Pero imperdonable como hayan sido los errores, los descuidos, la insensatez y la insensibilidad de los esfuerzos de evacuación primero y de rescate y atención de las víctimas después – incluso las tonalidades de racismo y clasismo que se reflejan en las acciones y declaraciones de las autoridades – no constituyen el problema de fondo tras esta tragedia. Luego de preguntarnos cómo pudo fallar tanto el enfrentamiento inmediato de la crisis – que fue lento, incompleto y mediocre – tenemos que preguntarnos cómo pudo ocurrir una tragedia así en esta imponente e histórica ciudad estadounidense. ¿Acaso no se sabía?
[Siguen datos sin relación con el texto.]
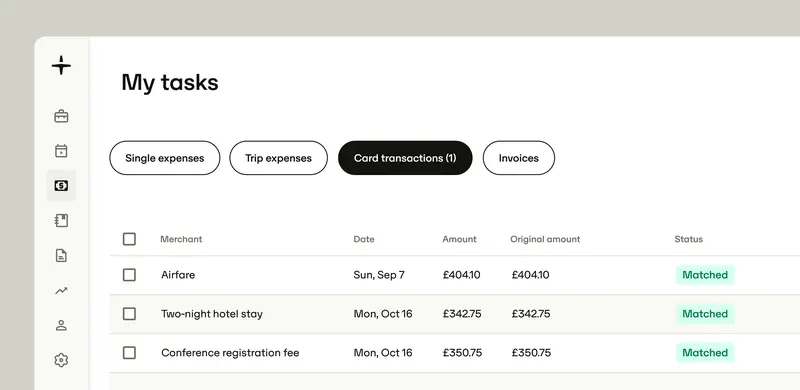Screen dimensions: 800x390
Task: Tick the select-all checkbox in table header
Action: coord(130,239)
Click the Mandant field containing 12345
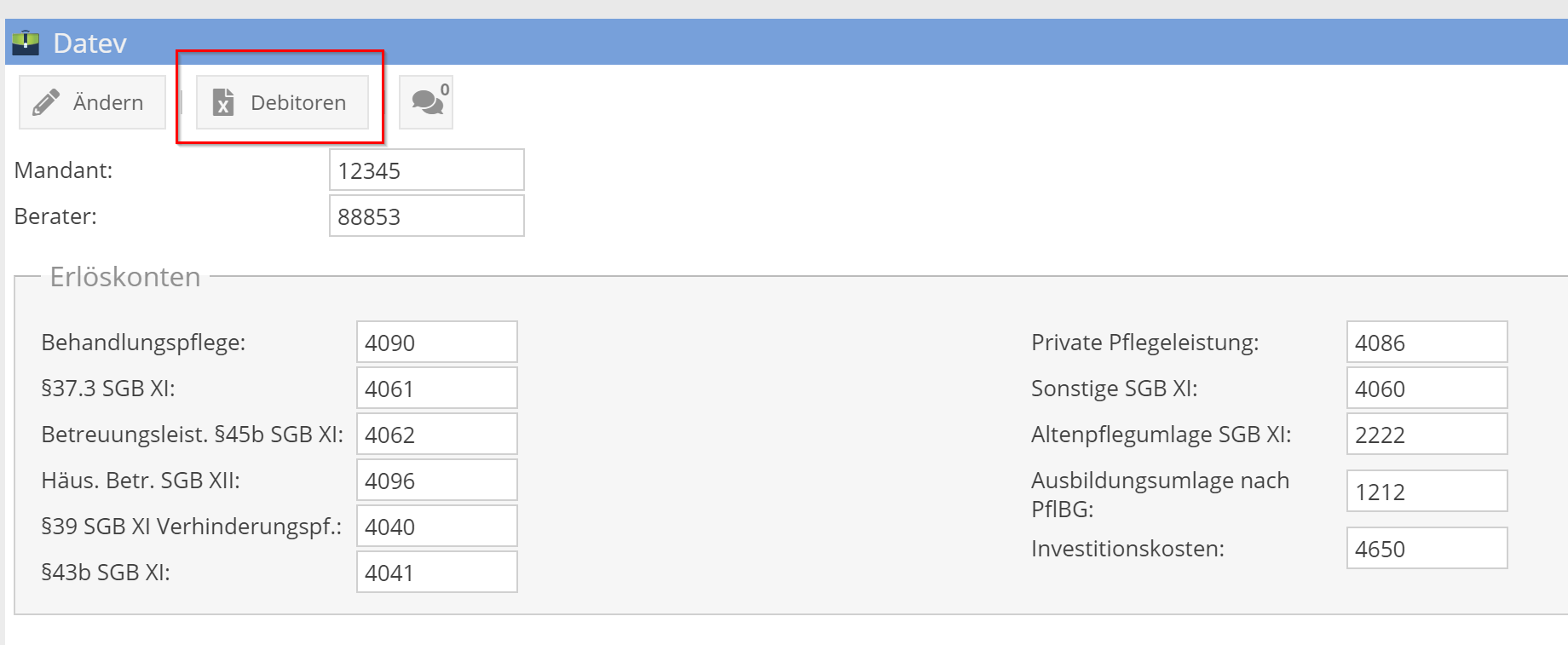This screenshot has height=645, width=1568. pos(426,170)
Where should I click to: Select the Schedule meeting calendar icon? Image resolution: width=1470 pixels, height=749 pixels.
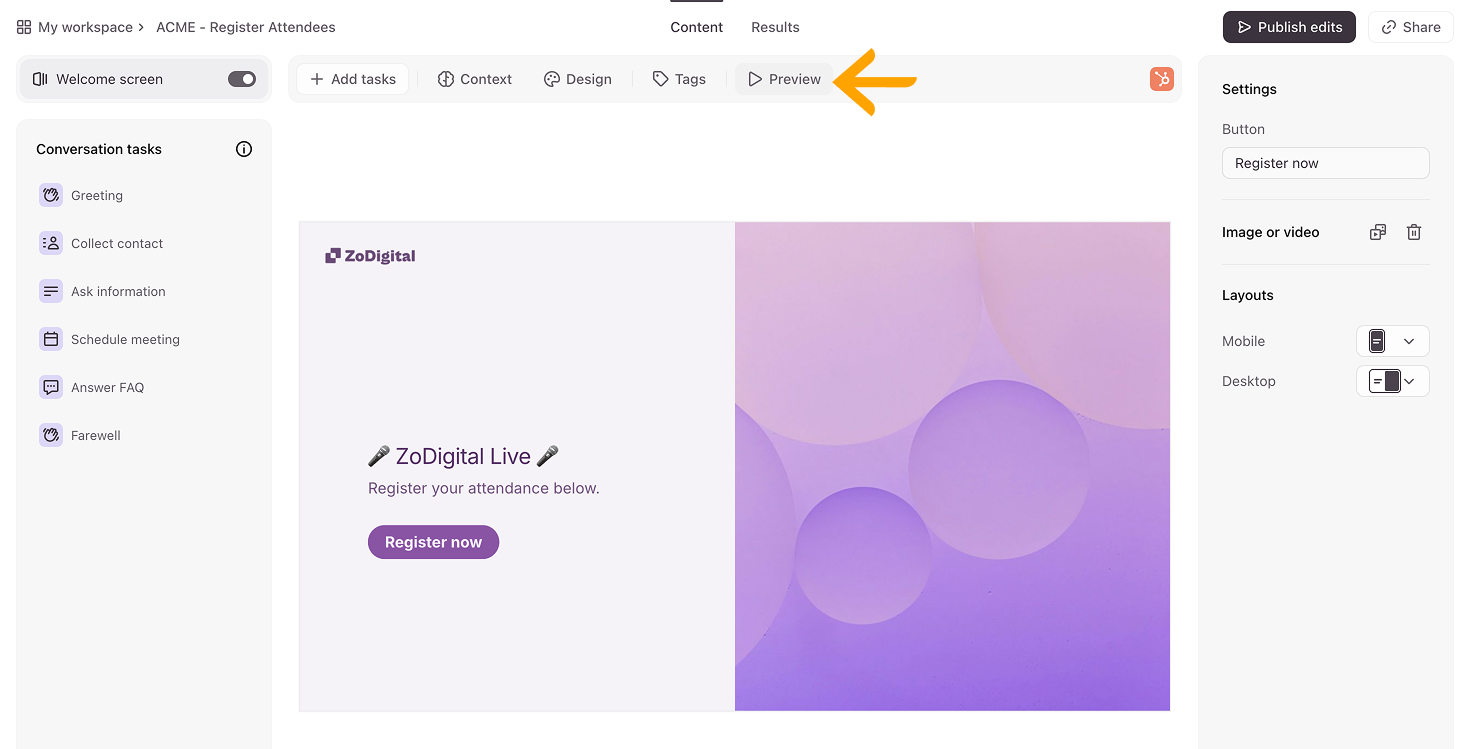coord(51,340)
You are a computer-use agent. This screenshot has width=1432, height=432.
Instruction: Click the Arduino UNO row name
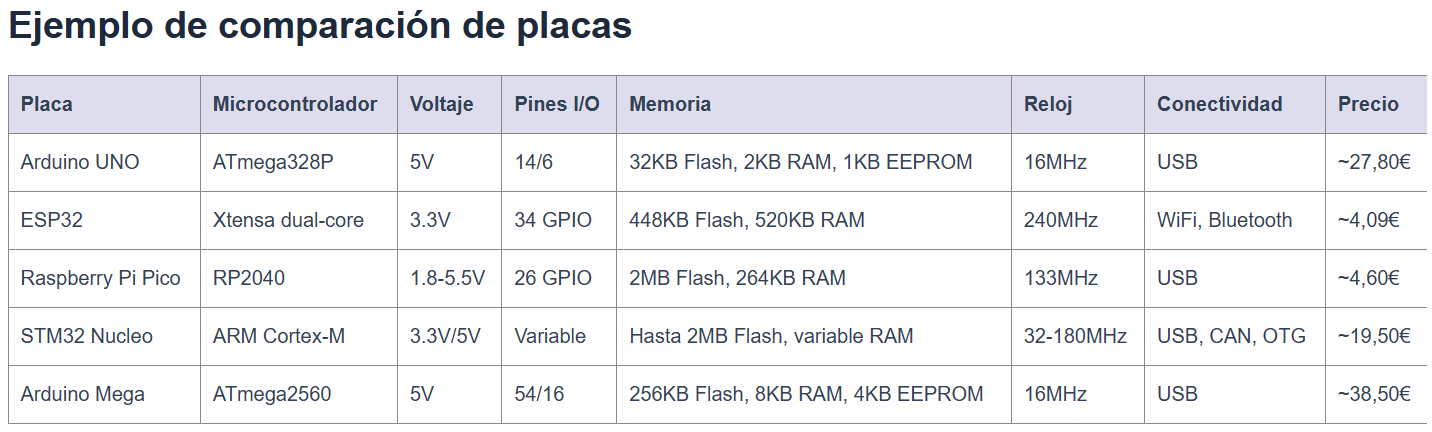click(80, 162)
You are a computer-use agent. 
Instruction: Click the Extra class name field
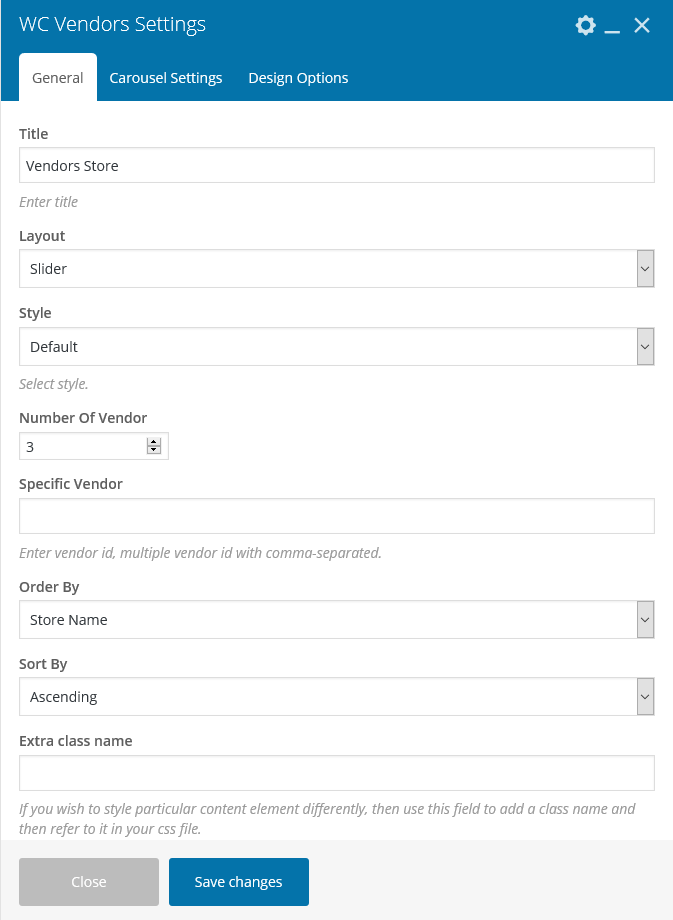(336, 773)
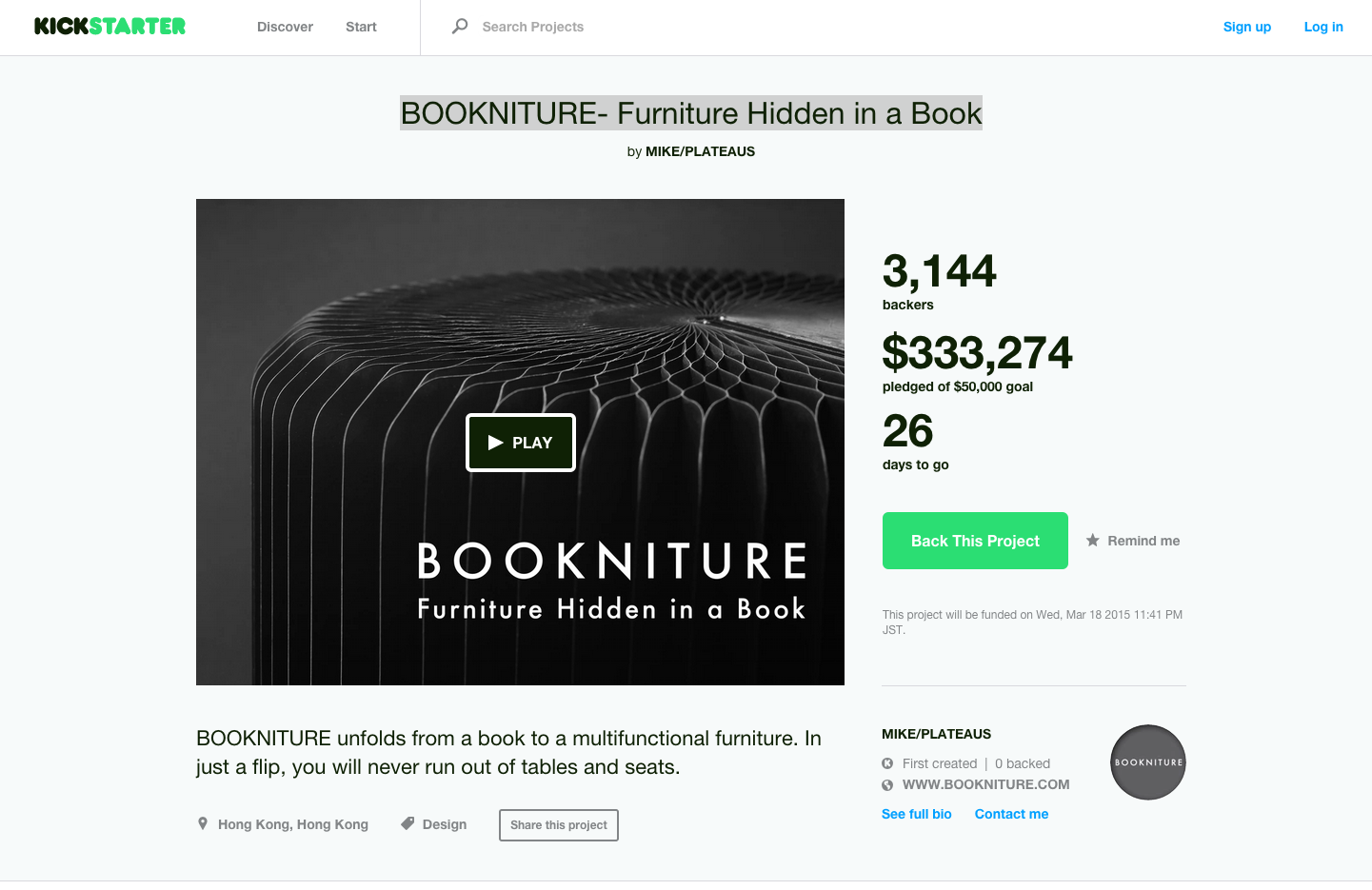
Task: Open the WWW.BOOKNITURE.COM website link
Action: (x=985, y=784)
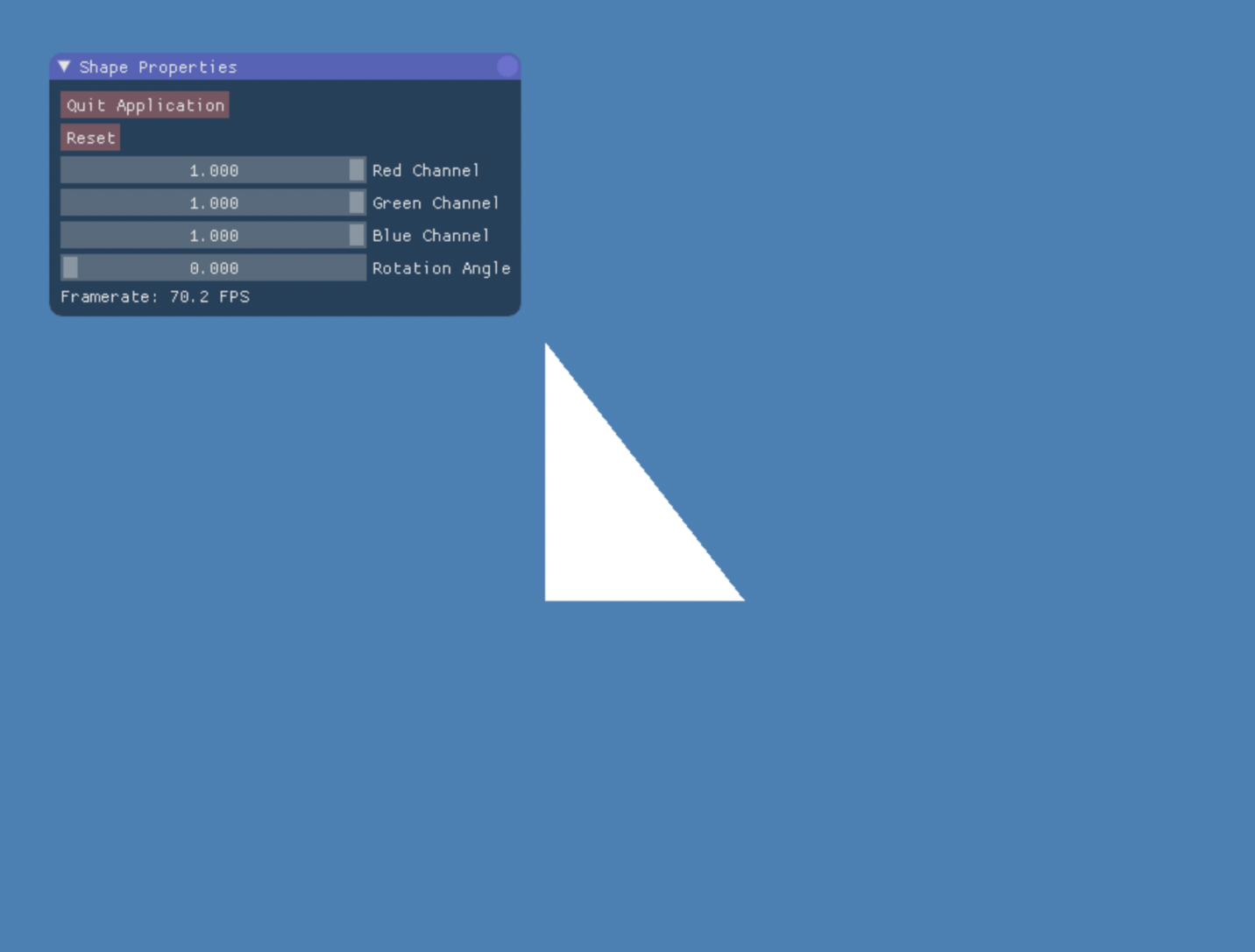
Task: Click the Blue Channel 1.000 value
Action: point(214,235)
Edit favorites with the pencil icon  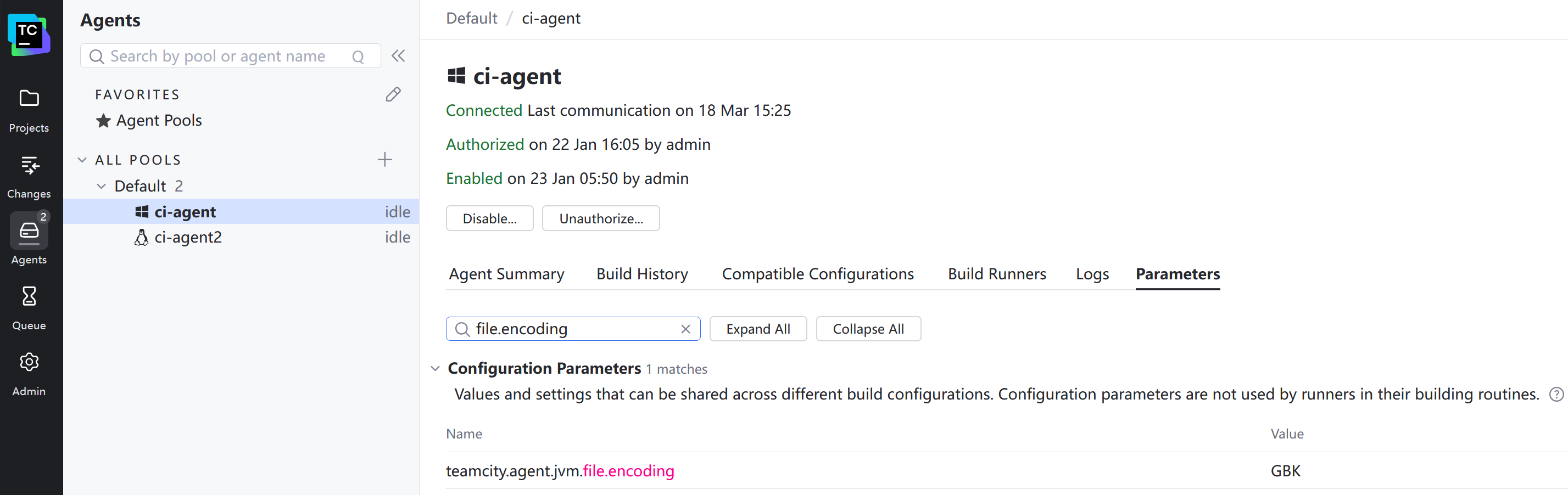point(393,94)
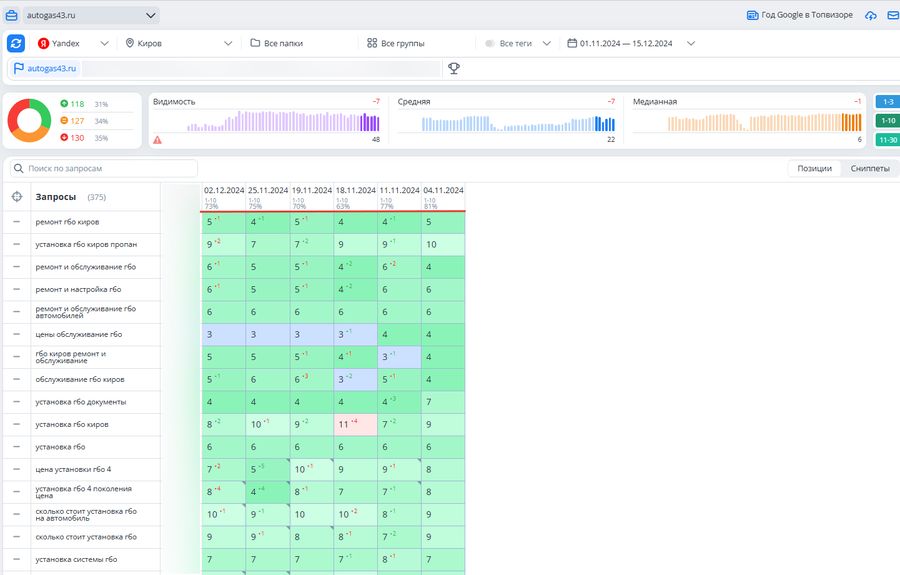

Claro que se sabía. Para empezar, la ubicación de la ciudad fue precaria desde un inicio, allá por 1718 y a eso siguió, como una constante que se aceleró en el siglo XX, el intento permanente por modificar la topografía sin tomar nunca las precauciones para evitar el tipo de tragedias que se hacían más y más probables. Se alteró el río Mississippi para facilitar la navegación pero, al hacerlo, se destruyeron los manglares costeros y las protecciones naturales contra este tipo de desastres. Así, igual que la deforestación en Honduras magnificó los estragos de Mitch hace unos años, ahora fue Nueva Orleáns la que pagó por ese menosprecio por los equilibrios ecológicos, sacrificados ante la rentabilidad de grandes desarrollos urbanos en áreas de alto riesgo ambiental y la valorización momentánea de las propiedades. Robándole tierra al agua, la ciudad fue quedando bajo el nivel del mar, y se pensó que unos pocos diques serían suficientes para evitar problemas. No fue así. Los diques no se habían terminado de construir ni de reforzar; más aún, el presupuesto de $105 millones que había solicitado el Cuerpo de Ingenieros del Ejército para su construcción y para enfrentar planes de contingencia ante huracanes e inundaciones en Nueva Orleáns, había sido recortado a cerca de $40 millones por la Casa Blanca. Tras décadas de imprevisión y sin planes efectivos de contingencia, las amenazas varias veces repetidas finalmente se hicieron realidad con Katrina. Como de costumbre, fueron los más pobres los que pagaron los platos rotos, en muchos casos con sus vidas.
Ahora – como en Irak – seguirá el negocio de la reconstrucción mientras, como música de fondo, la voz carrasposa del viejo Satchmo repite y repite ...it’s a wonderful world.